AVEZZANO – Ministero della Salute condannato dalla Corte d'Appello di Roma a risarcire 800mila euro agli eredi di V.A, di Avezzano, morta nel 2008, dopo anni di sofferenze e trasfusioni di sangue: due letali. 

La vicenda ebbe origine nei primi anni '90, come ricorda Il Centro, quando la donna fu coinvolta in un drammatico incidente stradale dove subì pesantissimi danni fisici, con il conseguente ricovero in diversi ospedali e una lunga serie di trasfusioni di sangue.





Complessivamente furono una novantina le trasfusioni di sangue in tre ospedali: due in Abruzzo (L'Aquila e Teramo), uno nelle Marche (Ancona). L'odissea della donna, però, già segnata duramente da quel tragico incidente stradale, non era finita lì. 

Qualche imperdonabile leggerezza nel sistema dei controlli del sangue raccolto, le riservò la mazzata letale, venuta alla luce nel 2005: un virus, l'epatite C, causato dalla trasfusione di sangue infetto. Tre anni dopo, al termine di un altro calvario, V.A. morì.

Nel 2010 i figli della signora bussarono alla porta dell'avvocato Cristian Carpineta, per avviare la causa di risarcimento per morte causata da trasfusione infetta. Cartella clinica alla mano, il legale ricostruì la travagliata vicenda sanitaria, compresa la storia delle decine e decine di trasfusioni in quei tre ospedali. Non avendo certezza su quale ospedale, e quindi quale Azienda sanitaria chiamare a rispondere della trasfusione infetta, Carpineta optò per il ministero della Salute, in quanto soggetto responsabile.

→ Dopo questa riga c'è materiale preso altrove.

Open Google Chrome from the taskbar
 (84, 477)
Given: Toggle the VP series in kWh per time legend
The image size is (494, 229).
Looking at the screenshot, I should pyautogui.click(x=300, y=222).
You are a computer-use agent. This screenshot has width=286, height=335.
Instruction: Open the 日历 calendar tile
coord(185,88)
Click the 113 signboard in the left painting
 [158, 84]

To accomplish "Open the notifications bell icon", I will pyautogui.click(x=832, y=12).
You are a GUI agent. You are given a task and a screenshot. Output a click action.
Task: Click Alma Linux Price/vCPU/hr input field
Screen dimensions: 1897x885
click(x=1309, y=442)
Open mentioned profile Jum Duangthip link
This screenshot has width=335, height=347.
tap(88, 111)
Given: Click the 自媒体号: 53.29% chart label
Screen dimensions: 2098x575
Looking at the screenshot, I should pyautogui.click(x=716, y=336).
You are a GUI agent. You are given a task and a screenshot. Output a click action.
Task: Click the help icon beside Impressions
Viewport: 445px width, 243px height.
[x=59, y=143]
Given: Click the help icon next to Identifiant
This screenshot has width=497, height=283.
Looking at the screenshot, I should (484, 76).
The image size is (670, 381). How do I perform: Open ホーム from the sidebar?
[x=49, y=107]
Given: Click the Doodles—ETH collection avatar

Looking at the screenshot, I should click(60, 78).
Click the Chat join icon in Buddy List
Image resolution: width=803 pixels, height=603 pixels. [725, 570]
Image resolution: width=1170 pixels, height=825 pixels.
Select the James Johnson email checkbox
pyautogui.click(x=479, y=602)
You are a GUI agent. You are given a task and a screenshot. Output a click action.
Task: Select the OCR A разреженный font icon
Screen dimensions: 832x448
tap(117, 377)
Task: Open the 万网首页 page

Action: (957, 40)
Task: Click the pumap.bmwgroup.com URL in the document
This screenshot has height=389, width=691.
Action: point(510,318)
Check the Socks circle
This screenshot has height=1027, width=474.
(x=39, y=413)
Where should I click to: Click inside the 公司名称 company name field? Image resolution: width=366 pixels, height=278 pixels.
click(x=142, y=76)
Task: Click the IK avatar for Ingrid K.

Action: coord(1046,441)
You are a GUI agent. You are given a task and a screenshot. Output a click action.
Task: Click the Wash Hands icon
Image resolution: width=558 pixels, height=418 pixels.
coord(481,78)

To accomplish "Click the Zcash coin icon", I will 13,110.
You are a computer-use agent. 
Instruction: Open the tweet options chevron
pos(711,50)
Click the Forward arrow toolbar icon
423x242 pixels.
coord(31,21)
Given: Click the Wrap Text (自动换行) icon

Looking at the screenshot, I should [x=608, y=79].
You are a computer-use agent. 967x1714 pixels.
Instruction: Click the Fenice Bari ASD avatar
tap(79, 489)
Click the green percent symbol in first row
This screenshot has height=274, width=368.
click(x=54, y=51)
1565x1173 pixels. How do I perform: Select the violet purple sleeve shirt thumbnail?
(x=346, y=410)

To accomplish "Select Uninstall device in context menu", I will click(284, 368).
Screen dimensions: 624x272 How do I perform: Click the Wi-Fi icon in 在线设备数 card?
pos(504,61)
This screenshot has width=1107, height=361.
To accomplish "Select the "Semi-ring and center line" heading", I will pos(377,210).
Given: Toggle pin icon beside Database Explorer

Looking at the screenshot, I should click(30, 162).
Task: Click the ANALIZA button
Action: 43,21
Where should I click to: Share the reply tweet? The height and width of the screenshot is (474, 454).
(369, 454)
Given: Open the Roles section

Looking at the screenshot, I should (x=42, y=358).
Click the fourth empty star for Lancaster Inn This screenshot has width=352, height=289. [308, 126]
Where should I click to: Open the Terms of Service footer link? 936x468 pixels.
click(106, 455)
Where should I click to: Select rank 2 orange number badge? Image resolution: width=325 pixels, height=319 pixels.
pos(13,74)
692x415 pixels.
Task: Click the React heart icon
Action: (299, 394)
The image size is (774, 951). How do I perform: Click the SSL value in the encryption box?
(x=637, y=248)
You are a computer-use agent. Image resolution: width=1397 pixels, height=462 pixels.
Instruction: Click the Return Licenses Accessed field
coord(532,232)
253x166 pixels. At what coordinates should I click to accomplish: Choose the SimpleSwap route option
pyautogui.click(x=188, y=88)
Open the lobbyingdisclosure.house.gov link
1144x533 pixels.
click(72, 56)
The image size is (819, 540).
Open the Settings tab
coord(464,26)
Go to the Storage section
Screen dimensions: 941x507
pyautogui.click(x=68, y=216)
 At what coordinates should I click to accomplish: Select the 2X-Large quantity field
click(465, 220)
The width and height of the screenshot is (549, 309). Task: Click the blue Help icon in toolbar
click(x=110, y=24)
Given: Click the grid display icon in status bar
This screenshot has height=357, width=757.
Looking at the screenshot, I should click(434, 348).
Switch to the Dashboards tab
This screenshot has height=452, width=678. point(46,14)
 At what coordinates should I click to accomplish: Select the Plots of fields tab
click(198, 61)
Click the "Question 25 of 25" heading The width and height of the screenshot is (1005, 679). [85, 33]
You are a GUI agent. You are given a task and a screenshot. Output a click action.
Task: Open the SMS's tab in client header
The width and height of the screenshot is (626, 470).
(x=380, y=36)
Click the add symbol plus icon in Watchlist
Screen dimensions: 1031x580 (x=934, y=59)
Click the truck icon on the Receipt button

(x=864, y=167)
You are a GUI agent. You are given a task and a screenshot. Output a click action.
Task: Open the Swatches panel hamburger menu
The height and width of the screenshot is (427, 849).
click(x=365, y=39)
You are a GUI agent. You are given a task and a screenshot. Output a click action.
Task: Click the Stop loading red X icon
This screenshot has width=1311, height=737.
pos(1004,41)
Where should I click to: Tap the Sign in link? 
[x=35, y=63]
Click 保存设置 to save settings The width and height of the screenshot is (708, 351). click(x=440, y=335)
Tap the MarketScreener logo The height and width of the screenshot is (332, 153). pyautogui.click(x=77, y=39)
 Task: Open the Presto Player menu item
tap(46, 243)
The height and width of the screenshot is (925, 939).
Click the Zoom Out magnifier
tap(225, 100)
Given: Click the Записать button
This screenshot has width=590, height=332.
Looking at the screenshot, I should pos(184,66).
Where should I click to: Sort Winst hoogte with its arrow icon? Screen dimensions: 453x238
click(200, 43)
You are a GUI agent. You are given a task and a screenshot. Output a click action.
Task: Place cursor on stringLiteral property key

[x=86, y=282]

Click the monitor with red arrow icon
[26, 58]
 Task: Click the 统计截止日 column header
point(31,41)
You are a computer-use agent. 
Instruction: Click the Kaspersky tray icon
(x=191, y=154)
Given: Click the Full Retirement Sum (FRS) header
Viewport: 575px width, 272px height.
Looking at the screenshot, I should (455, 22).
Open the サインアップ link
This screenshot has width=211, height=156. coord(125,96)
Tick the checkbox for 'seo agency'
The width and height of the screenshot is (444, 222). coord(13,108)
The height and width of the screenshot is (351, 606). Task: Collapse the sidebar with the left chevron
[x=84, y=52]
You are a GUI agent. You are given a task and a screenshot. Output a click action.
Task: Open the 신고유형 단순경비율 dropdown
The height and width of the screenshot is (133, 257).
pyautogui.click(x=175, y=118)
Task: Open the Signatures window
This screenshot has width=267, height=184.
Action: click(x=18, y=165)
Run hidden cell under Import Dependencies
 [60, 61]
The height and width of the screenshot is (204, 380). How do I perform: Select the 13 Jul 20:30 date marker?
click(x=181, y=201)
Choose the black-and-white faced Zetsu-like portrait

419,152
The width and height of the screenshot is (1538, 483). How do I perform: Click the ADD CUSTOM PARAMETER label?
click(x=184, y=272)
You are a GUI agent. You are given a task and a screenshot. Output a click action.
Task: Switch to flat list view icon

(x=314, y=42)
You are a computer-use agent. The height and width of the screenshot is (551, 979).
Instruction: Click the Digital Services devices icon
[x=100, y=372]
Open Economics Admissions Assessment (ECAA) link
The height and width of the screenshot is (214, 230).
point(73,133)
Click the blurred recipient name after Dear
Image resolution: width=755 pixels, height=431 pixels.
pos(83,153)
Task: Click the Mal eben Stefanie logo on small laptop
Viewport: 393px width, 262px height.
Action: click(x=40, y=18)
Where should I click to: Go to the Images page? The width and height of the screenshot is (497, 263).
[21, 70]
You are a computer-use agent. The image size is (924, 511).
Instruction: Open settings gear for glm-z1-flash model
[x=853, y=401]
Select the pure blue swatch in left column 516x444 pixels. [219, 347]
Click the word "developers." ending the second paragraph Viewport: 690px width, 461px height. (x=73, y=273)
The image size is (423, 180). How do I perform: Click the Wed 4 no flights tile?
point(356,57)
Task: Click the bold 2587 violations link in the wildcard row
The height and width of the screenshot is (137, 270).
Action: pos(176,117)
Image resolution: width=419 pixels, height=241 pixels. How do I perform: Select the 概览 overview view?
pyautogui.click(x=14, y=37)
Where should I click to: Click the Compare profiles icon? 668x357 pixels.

In prima istanza, nel 2014, la causa intentata dai tre figli della donna fu respinta dai giudici del tribunale di Roma (competente per territorio), poiché negli anni '90 il ministero della Salute aveva delegato il compito delle trasfusioni alle allora Ulss (istituite nel 1978). Per i giudici la storia delle trasfusioni infette scoperte dal consulente di parte, il medico legale Giuseppe Stornelli – due, che sarebbero state effettuate all'ospedale di Ancona – era da addebitare alle strutture ospedaliere. La sconfitta in prima battuta, però, non fece desistere i familiari dall'azione risarcitoria contro il ministero della Salute. La prima sentenza fu impugnata dal legale.

I giudici, dopo la fase dibattimentale, hanno ribaltato la sentenza di primo grado del tribunale di Roma addebitando, al di là delle deleghe alle Aziende sanitarie degli anni Novanta, la colpa del contagio da trasfusione infetta, con la conseguente morte della donna, al ministero della Salute, con la “sentenza immediata a verbale”. 

Al termine della camera di consiglio, i giudici della Corte d'Appello di Roma hanno accolto la richiesta di risarcimento danni presentata dai familiari, assistiti dall'avvocato Cristian Carpineta, quantificati in 800mila euro.